Earlier this year, a federal court decided that while “googling” is a popular phrase that means “to search for something online,” that doesn’t mean the company should lose its trademark protection. Now the people behind that case have filed a petition with the U.S. Supreme Court, hoping that the Supremes will agree that a verbed brand name is a generic term.
“Genericide” is when a word begins as a brand, but later becomes a generic term used to describe all brands of that thing. Think of trampolines, laundromats, aspirin, or escalators — all terms that started as brand names, but are now generic nouns.
Just AltaVista It
The Google genericide case began in 2012, when two enterprising men registered hundreds of domain names that combined brands or the names of prominent people with “Google” in the verb form. Examples of these domain names include “googledisney.com” and “googlebarackobama.net.”
Google was not pleased with this foresight, and sought to have the domain names, which use its trademark, turned over. The registrants argued that the domain names didn’t infringe on Google’s trademark, since using the word that way has become so common that it’s now a generic term.
Googling as a verb
The case worked its way from domain dispute resolution to the federal court system, with the U.S. Court of Appeals agreeing with a district court that “Google” is not yet a generic term, even in verb form.
Now attorneys for the two men have filed a petition [PDF] for the Supreme Court to hear the case, hoping to settle the genericization question. The issue that brings this case to the Supreme Court level is whether common usage of a word as a verb is enough to show that it’s been genericized.
While Google isn’t the only search engine on the internet, it is the most popular one, and the only one that has become a verb. Despite Microsoft’s best efforts, no one ever condescendingly tells you to go “bing” something. People don’t say, “give me a minute to duckduckgo that name.”
“I went to Bing and googled it”
In their petition, attorneys for the domain-registering plaintiffs observe that the lower courts ruled that “to google” remains a trademarked usage, in spite of “examples of actual references by members of the relevant public to googling on other search engines such as Yahoo or Bing.”

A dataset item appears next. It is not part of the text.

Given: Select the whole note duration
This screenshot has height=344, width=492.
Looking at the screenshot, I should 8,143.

People do use “google” as a verb in this manner, but one difference is that at the time this case began, Google was the name of the entire company. Google is now one subsidiary of a holding company called Alphabet, and still isn’t just the name of a single product from a larger company.

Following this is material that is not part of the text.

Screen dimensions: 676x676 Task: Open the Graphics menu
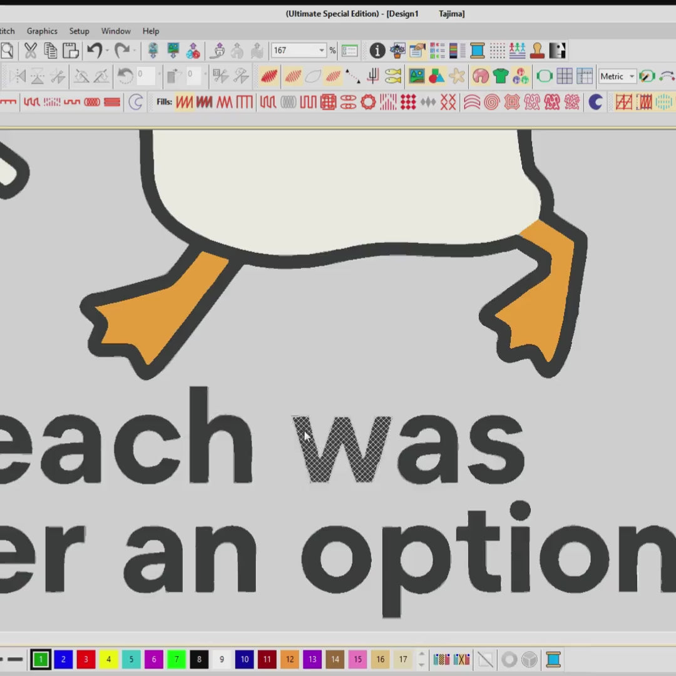[x=42, y=31]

If the Supreme Court takes up this case, it will decide whether common verbing of a trademarked noun means that it is in common usage as a generic term. If the court declines to hear the case, that means the lower court’s decision stands.
While no one will sue you every time you tell someone to go “google” something, it will be an issue for people who want to use the term on products, in their own brand names, or in domain names.